Stored records:
>>>>>

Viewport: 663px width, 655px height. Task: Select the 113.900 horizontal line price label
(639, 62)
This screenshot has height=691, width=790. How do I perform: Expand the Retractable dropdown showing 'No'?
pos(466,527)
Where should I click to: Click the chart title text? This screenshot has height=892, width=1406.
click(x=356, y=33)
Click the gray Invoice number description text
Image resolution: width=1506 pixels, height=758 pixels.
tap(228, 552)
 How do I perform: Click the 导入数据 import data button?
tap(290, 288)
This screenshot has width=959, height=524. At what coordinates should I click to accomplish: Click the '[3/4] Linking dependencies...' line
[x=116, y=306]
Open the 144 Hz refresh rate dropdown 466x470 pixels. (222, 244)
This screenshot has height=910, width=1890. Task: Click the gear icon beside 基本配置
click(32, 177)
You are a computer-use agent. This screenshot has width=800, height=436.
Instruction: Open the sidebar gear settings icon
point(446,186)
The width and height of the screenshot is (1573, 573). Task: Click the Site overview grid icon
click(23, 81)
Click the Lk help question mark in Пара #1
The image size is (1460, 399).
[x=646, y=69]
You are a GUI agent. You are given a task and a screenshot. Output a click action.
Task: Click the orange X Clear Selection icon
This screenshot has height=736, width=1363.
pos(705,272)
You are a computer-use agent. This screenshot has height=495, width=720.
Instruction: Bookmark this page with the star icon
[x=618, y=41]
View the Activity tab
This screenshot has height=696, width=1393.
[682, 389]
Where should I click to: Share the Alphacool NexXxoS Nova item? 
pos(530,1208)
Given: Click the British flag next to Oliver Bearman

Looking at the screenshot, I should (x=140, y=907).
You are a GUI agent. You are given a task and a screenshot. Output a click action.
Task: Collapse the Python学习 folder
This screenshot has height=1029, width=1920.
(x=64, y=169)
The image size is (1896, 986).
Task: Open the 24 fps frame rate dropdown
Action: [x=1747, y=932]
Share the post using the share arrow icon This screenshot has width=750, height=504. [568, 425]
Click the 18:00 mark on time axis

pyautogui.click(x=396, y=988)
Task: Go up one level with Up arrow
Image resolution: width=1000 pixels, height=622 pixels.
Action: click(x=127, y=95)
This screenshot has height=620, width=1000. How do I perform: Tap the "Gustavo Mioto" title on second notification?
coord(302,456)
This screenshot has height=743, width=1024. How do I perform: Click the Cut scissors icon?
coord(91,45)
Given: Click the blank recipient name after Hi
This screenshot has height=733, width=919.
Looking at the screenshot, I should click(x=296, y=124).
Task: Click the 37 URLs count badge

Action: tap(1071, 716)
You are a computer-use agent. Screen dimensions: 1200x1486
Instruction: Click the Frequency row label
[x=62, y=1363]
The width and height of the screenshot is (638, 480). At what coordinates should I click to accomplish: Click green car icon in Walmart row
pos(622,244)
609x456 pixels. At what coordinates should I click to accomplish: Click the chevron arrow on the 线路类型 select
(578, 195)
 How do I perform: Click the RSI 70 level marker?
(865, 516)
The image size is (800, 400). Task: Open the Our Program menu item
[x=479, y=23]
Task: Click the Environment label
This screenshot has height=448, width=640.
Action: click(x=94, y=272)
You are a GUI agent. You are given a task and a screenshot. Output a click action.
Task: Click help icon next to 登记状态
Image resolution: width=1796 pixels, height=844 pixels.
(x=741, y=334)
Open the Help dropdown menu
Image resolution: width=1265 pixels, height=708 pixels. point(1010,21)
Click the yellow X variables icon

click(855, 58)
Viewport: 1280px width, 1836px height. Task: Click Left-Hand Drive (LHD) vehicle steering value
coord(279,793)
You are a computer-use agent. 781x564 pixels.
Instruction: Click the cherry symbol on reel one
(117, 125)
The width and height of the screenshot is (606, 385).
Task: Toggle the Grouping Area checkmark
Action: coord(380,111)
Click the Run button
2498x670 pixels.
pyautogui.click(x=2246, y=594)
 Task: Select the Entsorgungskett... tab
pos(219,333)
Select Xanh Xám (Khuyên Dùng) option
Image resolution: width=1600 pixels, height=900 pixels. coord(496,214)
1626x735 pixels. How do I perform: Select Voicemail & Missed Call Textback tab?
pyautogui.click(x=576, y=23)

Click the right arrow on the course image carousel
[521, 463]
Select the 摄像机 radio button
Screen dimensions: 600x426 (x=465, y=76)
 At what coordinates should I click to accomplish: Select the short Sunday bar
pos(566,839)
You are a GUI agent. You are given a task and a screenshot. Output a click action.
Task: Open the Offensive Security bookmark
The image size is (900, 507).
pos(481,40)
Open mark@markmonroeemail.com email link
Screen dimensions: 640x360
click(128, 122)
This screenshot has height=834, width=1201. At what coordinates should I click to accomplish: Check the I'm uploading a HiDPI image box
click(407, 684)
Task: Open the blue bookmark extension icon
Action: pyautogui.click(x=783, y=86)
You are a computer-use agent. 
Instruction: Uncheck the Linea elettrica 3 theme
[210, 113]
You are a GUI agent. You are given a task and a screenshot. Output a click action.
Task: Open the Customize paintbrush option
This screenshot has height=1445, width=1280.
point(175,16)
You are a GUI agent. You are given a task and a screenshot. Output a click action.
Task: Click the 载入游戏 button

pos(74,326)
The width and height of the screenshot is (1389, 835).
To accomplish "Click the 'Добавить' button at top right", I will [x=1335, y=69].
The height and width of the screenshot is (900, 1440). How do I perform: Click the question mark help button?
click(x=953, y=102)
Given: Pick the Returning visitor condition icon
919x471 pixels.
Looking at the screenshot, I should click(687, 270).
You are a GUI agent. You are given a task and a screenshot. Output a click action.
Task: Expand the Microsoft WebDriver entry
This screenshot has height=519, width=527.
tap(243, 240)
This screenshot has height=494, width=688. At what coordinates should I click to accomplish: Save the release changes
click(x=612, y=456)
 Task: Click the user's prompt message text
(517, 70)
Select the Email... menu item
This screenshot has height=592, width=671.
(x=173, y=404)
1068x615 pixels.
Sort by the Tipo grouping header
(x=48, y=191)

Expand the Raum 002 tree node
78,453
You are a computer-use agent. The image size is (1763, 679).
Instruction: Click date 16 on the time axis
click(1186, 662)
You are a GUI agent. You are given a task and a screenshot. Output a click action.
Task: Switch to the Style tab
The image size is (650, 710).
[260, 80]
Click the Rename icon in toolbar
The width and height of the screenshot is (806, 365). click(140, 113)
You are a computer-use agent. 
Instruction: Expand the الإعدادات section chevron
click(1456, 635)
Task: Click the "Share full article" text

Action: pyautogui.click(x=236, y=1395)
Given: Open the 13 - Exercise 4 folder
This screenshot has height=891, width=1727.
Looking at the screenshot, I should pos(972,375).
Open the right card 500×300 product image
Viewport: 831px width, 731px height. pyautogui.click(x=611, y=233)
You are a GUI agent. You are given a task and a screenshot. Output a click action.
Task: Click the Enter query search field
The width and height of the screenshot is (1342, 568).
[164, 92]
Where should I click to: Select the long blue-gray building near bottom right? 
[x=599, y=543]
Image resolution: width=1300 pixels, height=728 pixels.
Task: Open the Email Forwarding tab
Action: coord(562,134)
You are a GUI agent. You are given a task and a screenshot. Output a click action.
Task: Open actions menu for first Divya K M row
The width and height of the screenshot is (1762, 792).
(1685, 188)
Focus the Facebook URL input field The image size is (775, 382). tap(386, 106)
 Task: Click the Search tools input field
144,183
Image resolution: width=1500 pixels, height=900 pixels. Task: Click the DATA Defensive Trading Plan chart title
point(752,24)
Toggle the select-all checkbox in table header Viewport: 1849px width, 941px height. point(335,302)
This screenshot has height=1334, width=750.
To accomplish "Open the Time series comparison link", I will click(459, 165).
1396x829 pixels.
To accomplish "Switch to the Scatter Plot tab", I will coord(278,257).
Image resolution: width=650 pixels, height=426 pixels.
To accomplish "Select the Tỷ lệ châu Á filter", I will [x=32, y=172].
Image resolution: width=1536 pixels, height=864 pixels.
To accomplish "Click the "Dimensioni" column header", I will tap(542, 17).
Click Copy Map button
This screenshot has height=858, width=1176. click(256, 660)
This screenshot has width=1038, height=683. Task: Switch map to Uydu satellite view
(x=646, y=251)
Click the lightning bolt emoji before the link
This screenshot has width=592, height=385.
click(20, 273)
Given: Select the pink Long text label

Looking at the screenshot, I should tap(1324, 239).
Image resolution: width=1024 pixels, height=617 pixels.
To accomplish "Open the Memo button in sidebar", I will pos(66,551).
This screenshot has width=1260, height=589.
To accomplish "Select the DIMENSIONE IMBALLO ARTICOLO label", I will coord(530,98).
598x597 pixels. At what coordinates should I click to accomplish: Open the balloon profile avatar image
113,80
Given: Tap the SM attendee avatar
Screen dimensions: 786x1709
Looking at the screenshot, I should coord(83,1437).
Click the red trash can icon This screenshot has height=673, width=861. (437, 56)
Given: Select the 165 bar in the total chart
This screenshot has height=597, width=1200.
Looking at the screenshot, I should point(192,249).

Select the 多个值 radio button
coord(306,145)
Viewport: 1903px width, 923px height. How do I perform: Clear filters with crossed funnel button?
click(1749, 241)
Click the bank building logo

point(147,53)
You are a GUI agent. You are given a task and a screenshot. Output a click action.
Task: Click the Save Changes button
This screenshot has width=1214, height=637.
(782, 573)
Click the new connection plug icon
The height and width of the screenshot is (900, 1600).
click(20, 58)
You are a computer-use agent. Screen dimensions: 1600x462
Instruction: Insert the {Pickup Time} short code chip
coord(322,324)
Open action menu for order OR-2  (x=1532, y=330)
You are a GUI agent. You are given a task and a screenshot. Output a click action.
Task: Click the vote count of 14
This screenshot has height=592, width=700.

<<<<<

**What you will do**
Take the line above containing "Task: Open the Offensive Security bookmark", the line containing "Task: Expand the Microsoft WebDriver entry", and all lines in between, and copy them exactly without anything else.

**Answer to this task**
Task: Open the Offensive Security bookmark
The image size is (900, 507).
pos(481,40)
Open mark@markmonroeemail.com email link
Screen dimensions: 640x360
click(128, 122)
This screenshot has height=834, width=1201. At what coordinates should I click to accomplish: Check the I'm uploading a HiDPI image box
click(407, 684)
Task: Open the blue bookmark extension icon
Action: pyautogui.click(x=783, y=86)
You are a computer-use agent. 
Instruction: Uncheck the Linea elettrica 3 theme
[210, 113]
You are a GUI agent. You are given a task and a screenshot. Output a click action.
Task: Open the Customize paintbrush option
This screenshot has height=1445, width=1280.
point(175,16)
You are a GUI agent. You are given a task and a screenshot. Output a click action.
Task: Click the 载入游戏 button

pos(74,326)
The width and height of the screenshot is (1389, 835).
To accomplish "Click the 'Добавить' button at top right", I will [x=1335, y=69].
The height and width of the screenshot is (900, 1440). How do I perform: Click the question mark help button?
click(x=953, y=102)
Given: Pick the Returning visitor condition icon
919x471 pixels.
Looking at the screenshot, I should click(687, 270).
You are a GUI agent. You are given a task and a screenshot. Output a click action.
Task: Expand the Microsoft WebDriver entry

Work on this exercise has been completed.